Task input →
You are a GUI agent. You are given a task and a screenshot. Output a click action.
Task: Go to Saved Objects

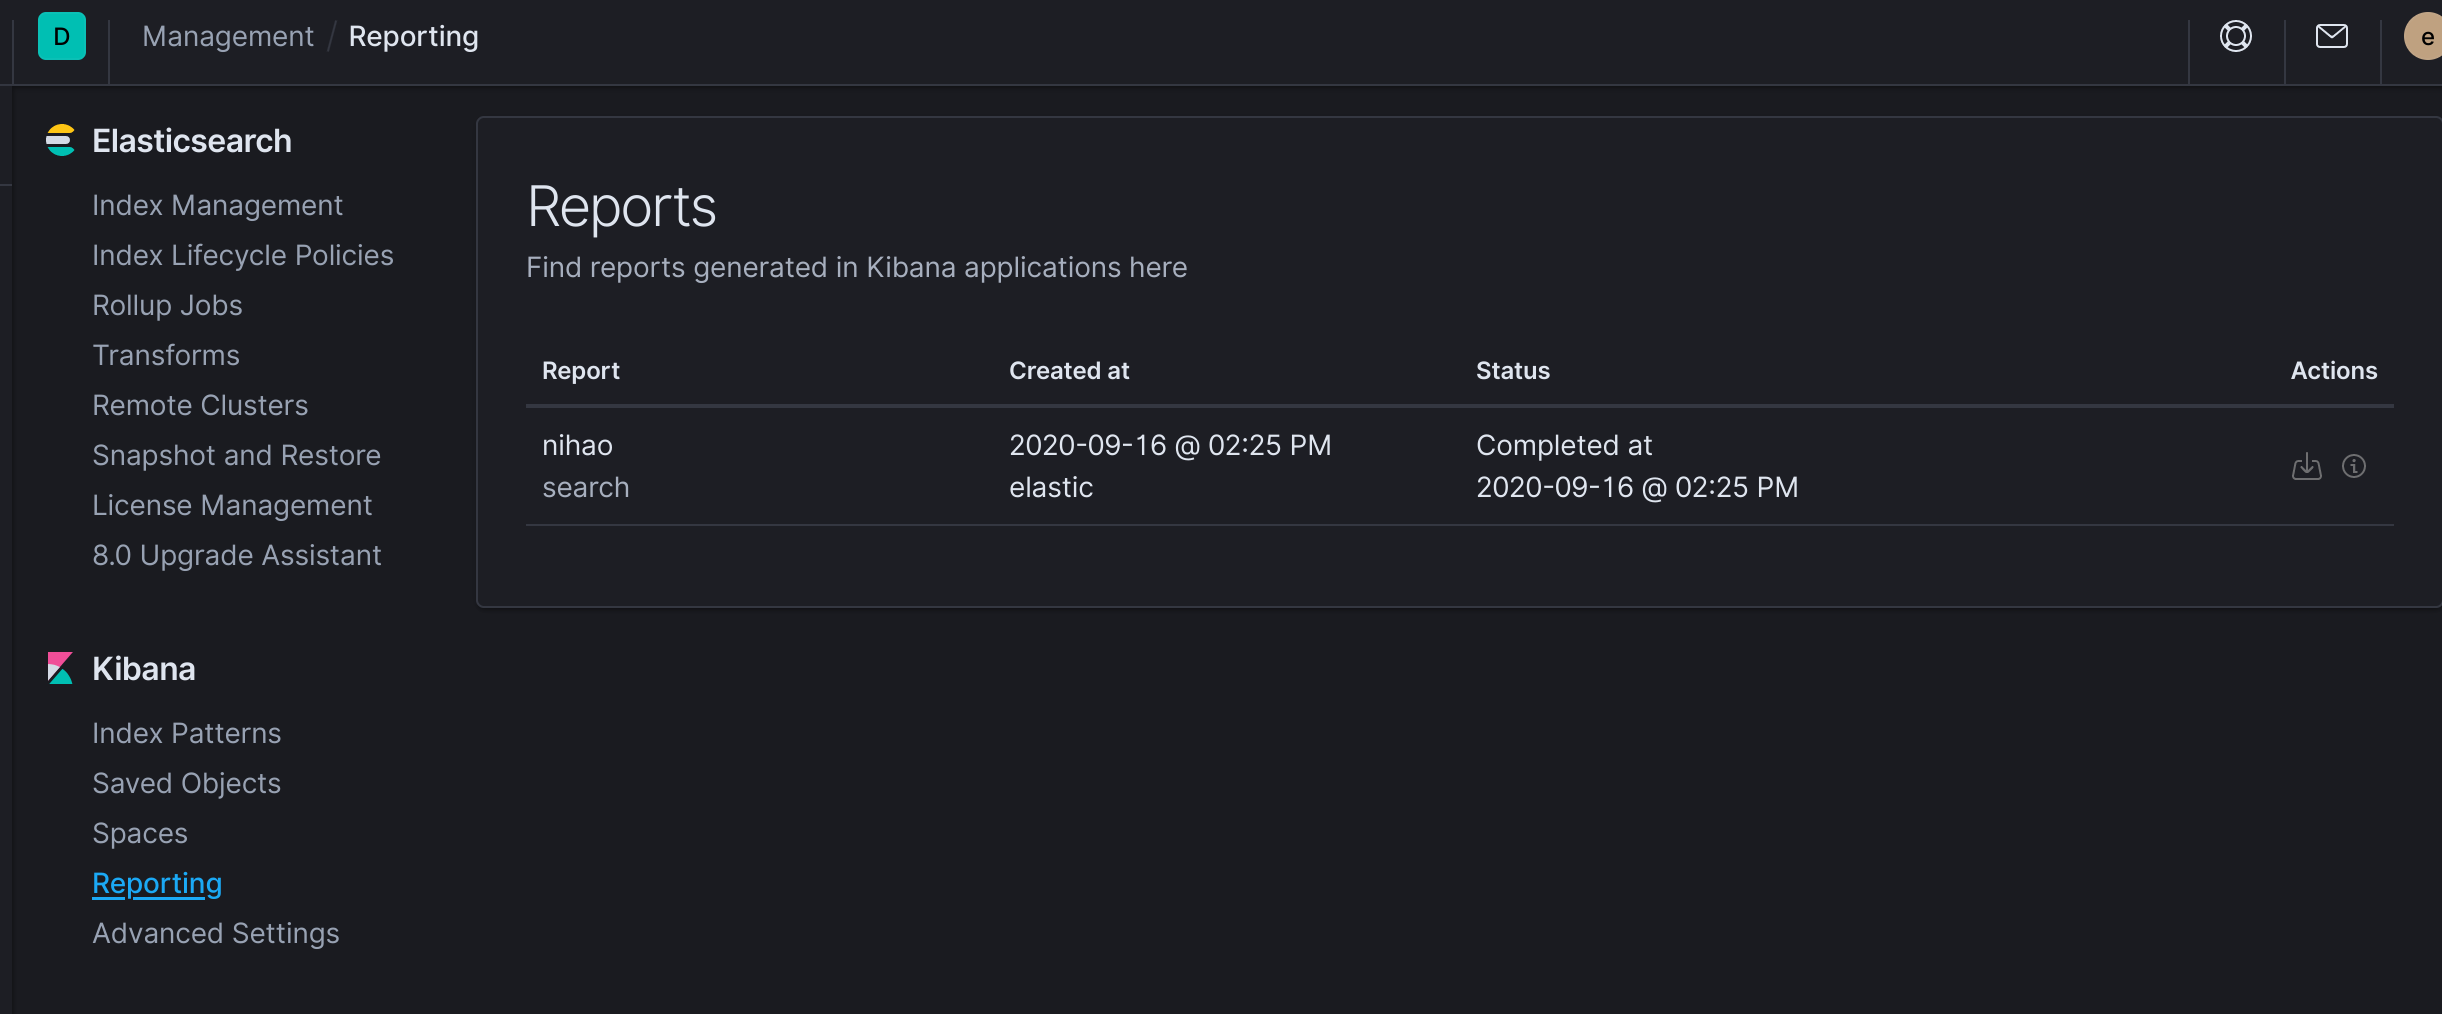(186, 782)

...

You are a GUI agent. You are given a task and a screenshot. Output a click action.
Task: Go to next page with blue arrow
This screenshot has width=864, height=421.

Task instructions →
In the entries above, please find the line with "Task: Go to next page with blue arrow" and the line with "This screenshot has width=864, height=421.", then write out exactly those two lines and every line between them, and nothing more.

Problem solution →
Task: Go to next page with blue arrow
This screenshot has width=864, height=421.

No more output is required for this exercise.